How to Know Your Prep Worked
By the end of the prep process, your stool should be completely liquid. But liquid alone isn’t enough. You’re looking for a specific color and clarity. Dark, murky, or brown liquid means the colon isn’t clean yet. Even light orange that’s mostly clear isn’t quite there. The target is liquid that looks clear to pale yellow, similar to urine. If you can see through it, your prep has done its job.
If your stool is still dark or has visible particles after finishing the entire prep solution, call your doctor’s office. They may advise drinking additional clear fluids or, in some cases, they may reschedule to avoid an incomplete exam. A poorly prepped colon means the doctor can’t see the lining well enough to catch polyps, which defeats the purpose of the procedure.
Day-of-Procedure Basics
If you’re doing a split prep, you’ll wake up early to drink the second half of the solution. Most instructions say to finish it at least three to four hours before your scheduled arrival time. After that, you can typically have small sips of clear liquid up to two hours before the procedure, then nothing by mouth.

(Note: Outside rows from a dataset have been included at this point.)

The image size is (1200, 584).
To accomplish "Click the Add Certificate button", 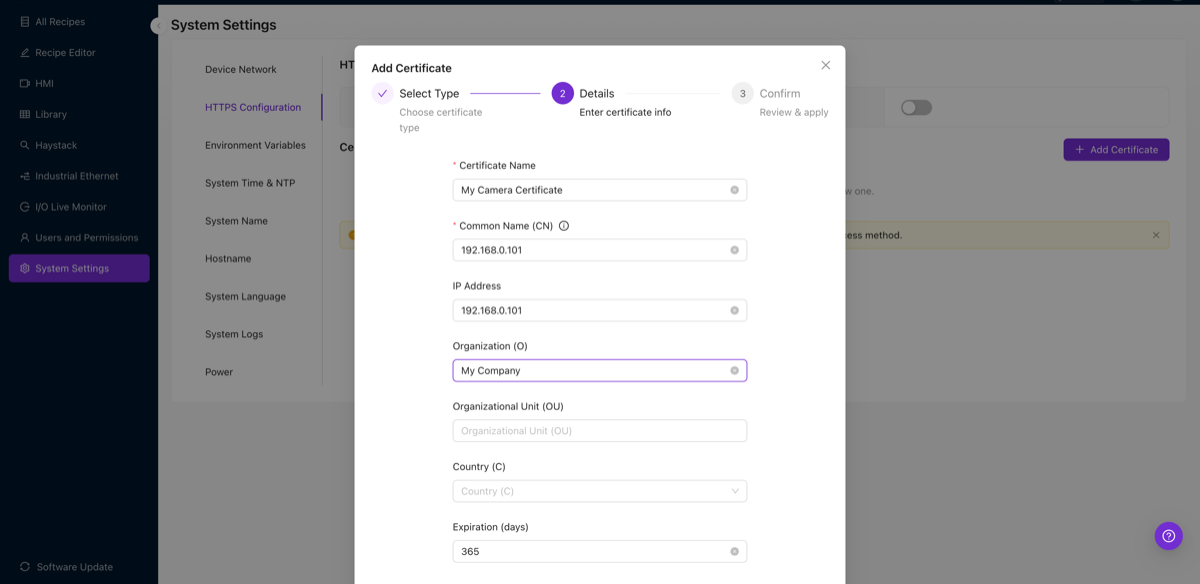I will click(1116, 148).
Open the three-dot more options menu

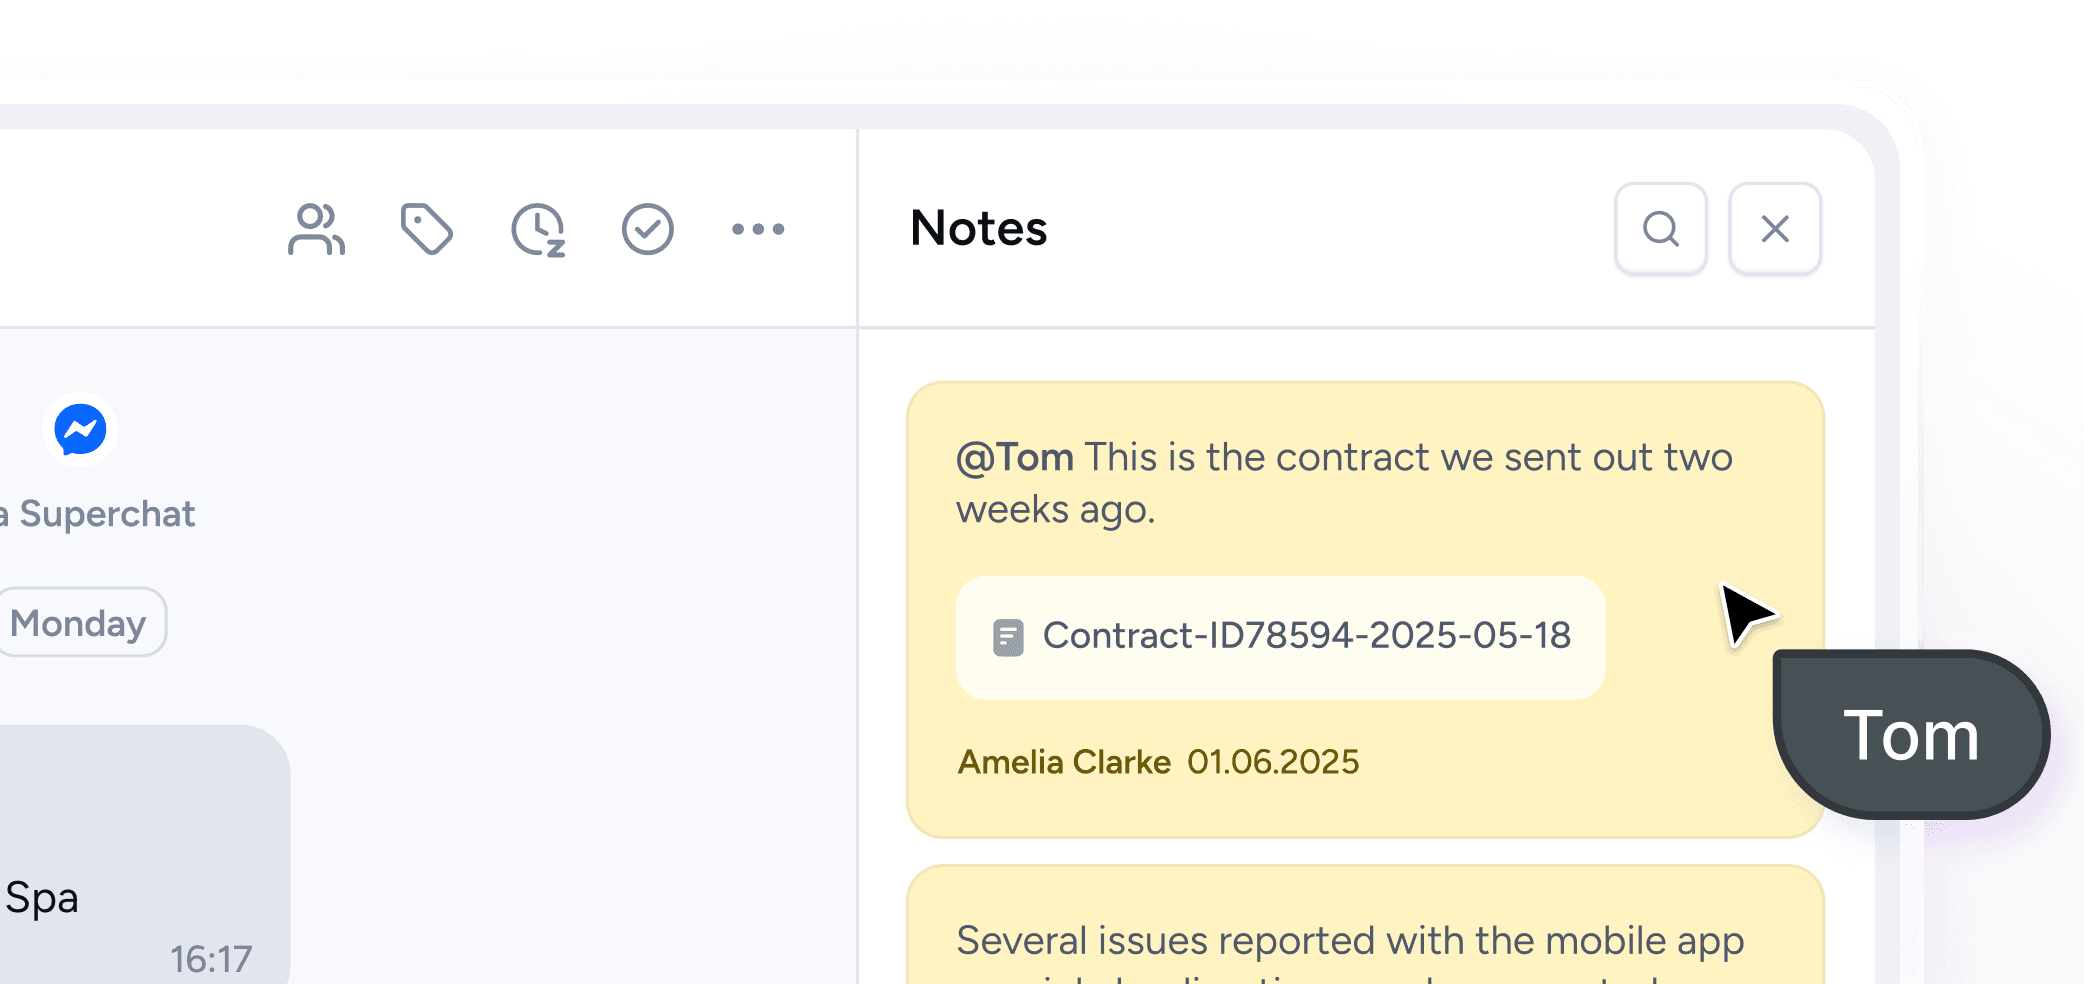pos(758,230)
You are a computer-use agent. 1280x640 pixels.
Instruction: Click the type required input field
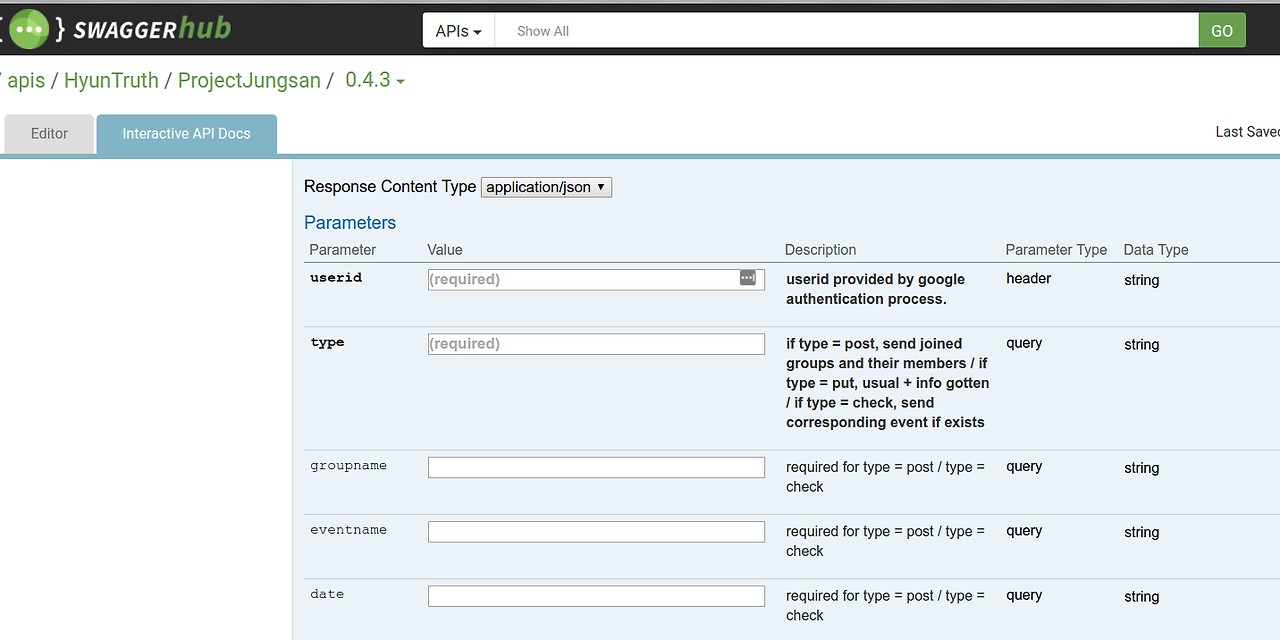(x=596, y=344)
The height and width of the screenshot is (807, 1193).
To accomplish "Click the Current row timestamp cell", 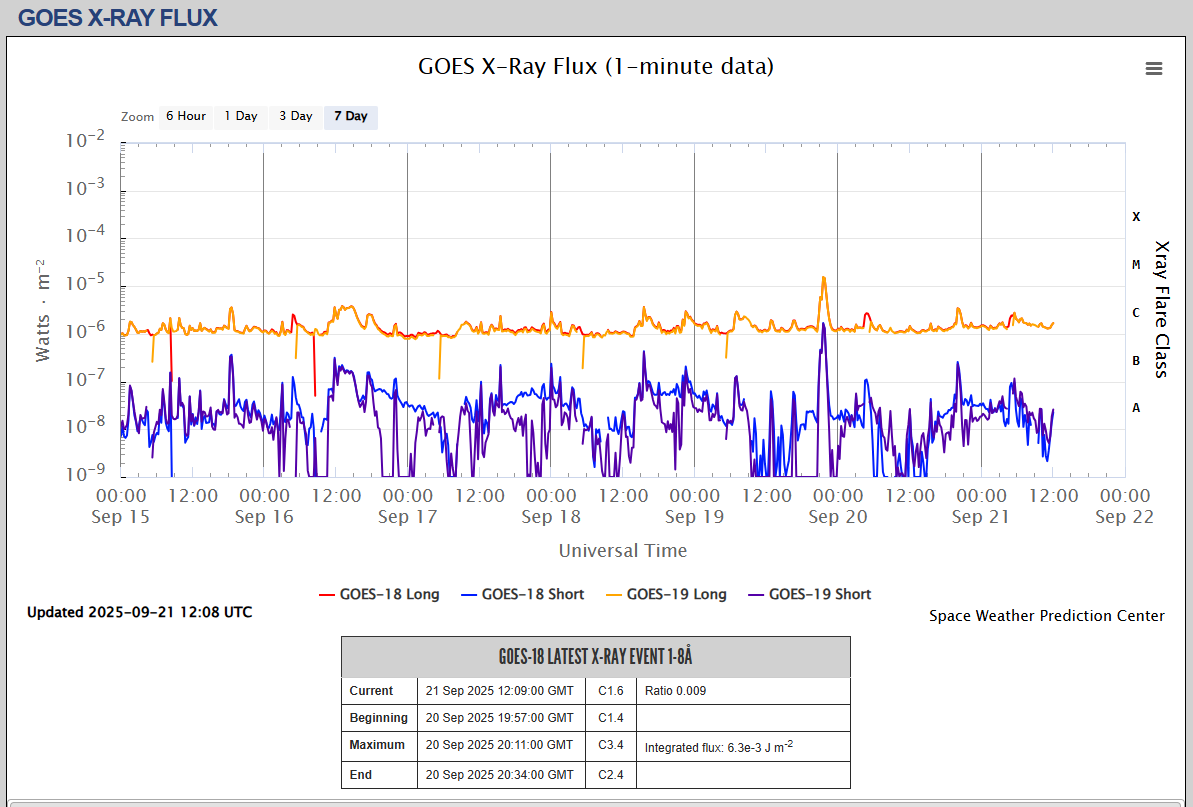I will point(500,691).
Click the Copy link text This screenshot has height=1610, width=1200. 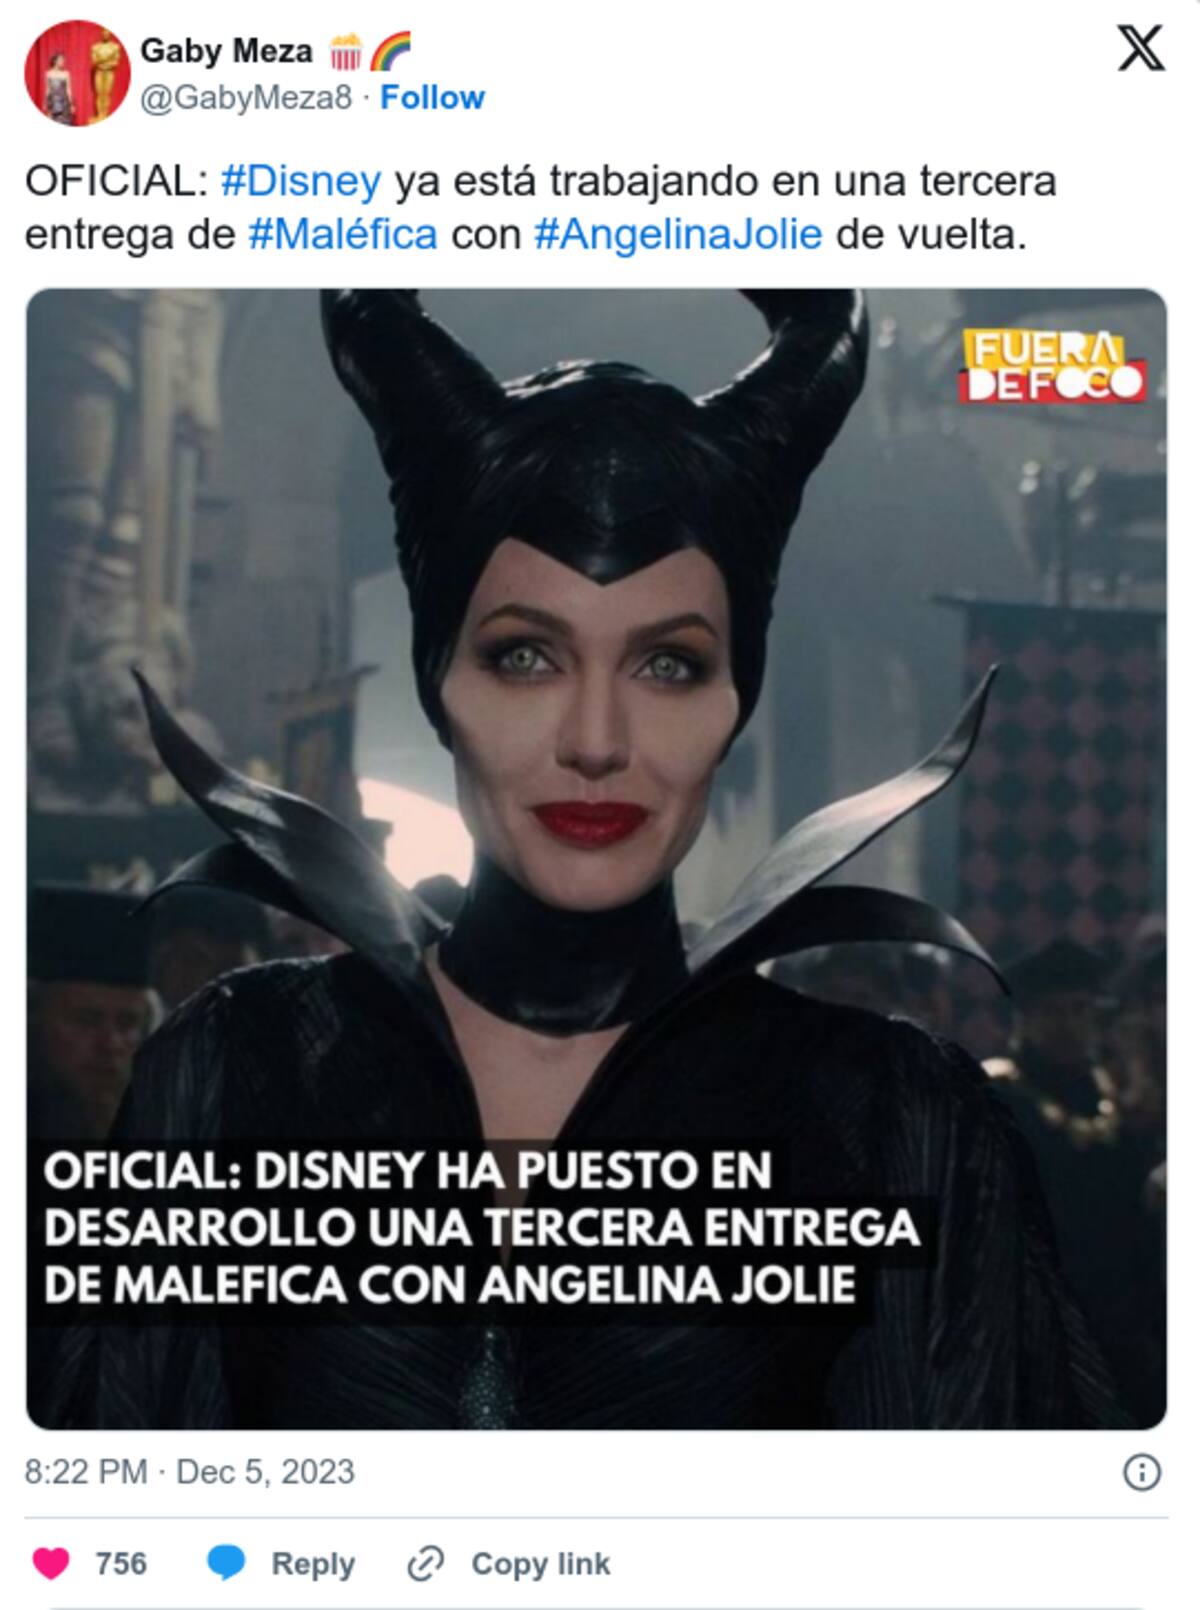(540, 1563)
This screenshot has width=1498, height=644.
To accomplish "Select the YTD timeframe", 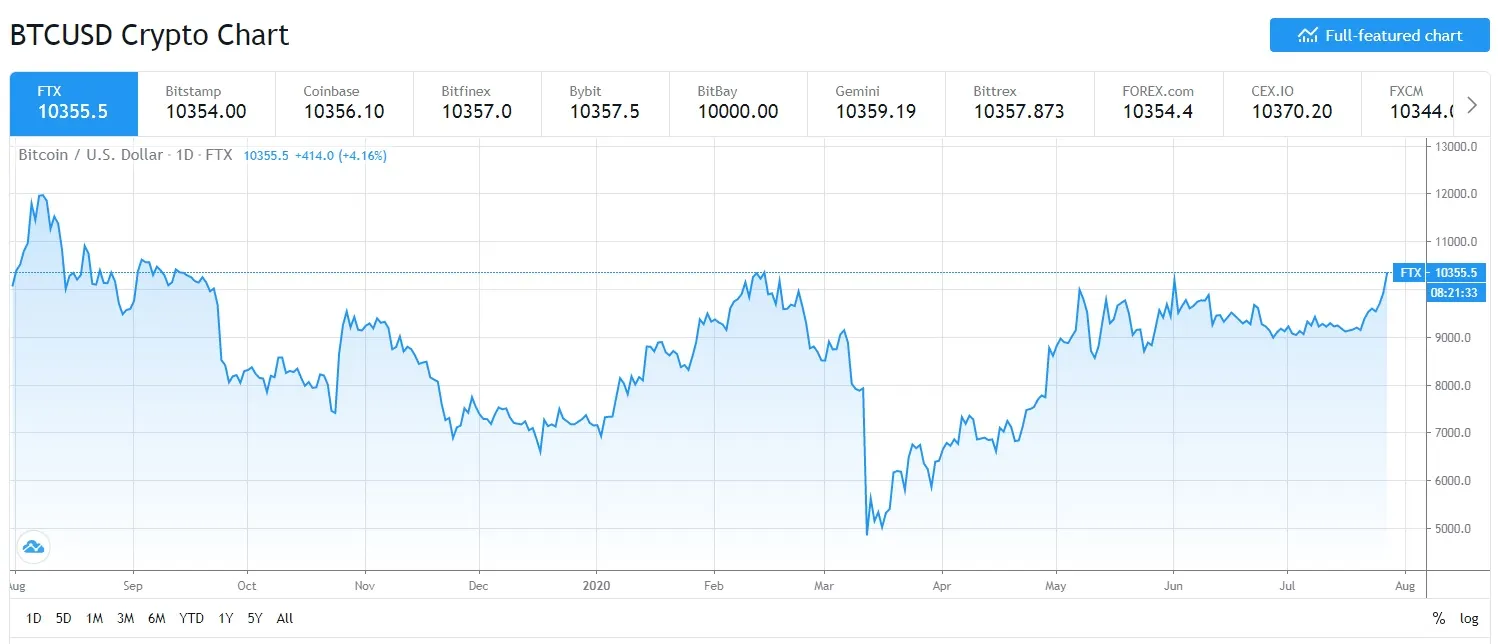I will (x=191, y=618).
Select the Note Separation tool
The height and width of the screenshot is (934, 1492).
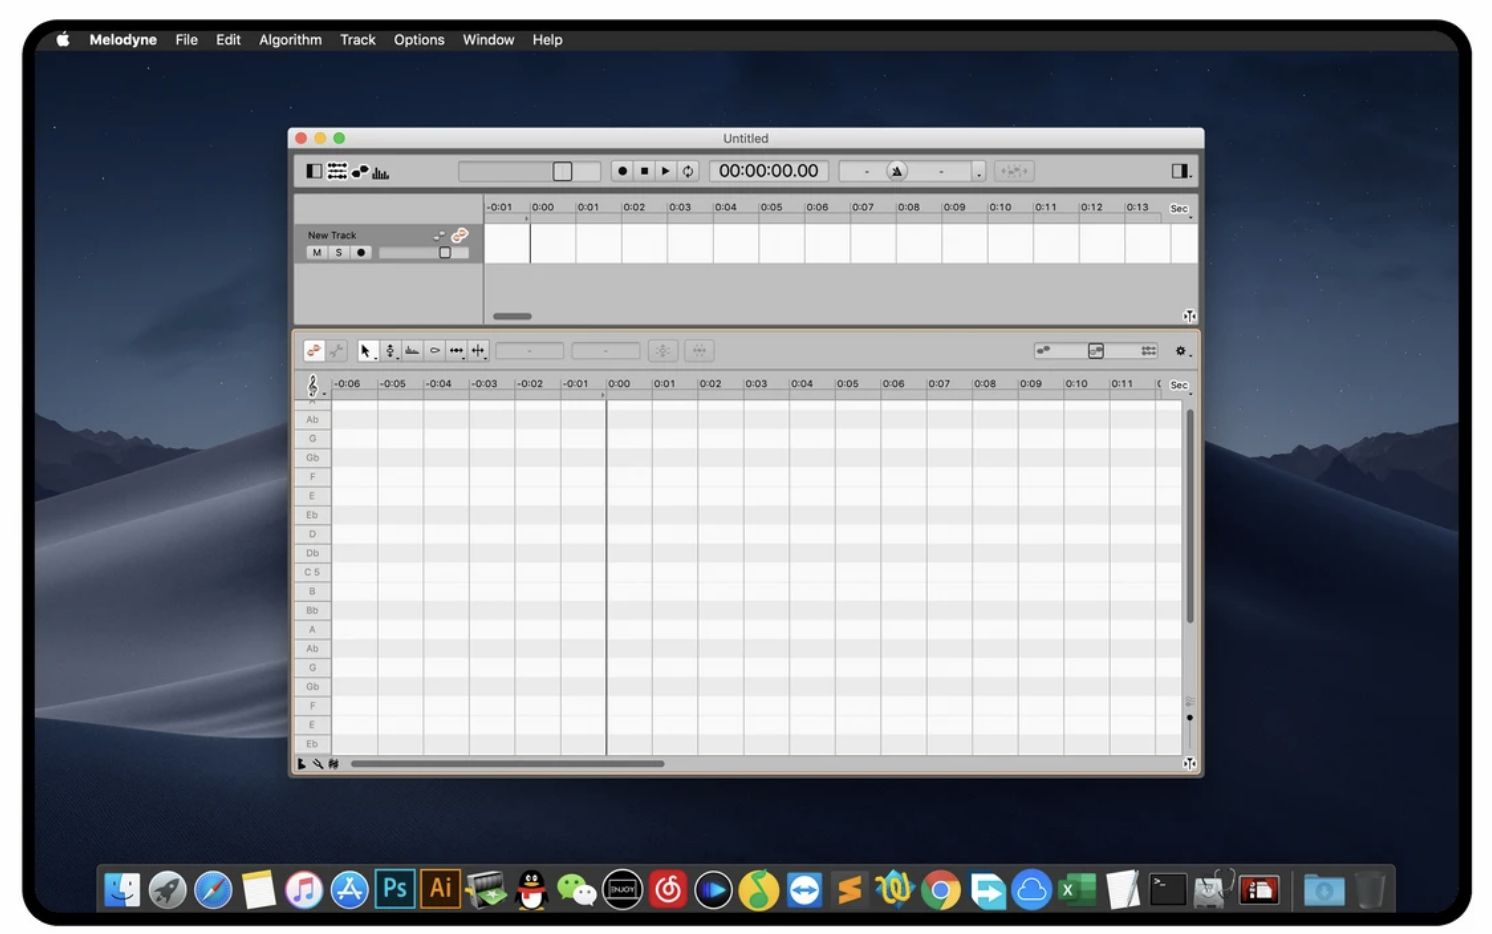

Arrange a ride home before prep day. You’ll receive sedation during the colonoscopy, and you won’t be allowed to drive yourself. Most facilities won’t even start the procedure unless a confirmed ride is in place. Wear comfortable, loose clothing. The procedure itself takes about 30 minutes, and recovery from sedation usually adds another 30 to 60 minutes before you’re ready to leave.
Plan to eat something simple afterward. Your stomach will be empty and possibly sensitive. Bland, easy-to-digest foods like toast, soup, or scrambled eggs are a good first meal. Most people feel back to normal by the following day.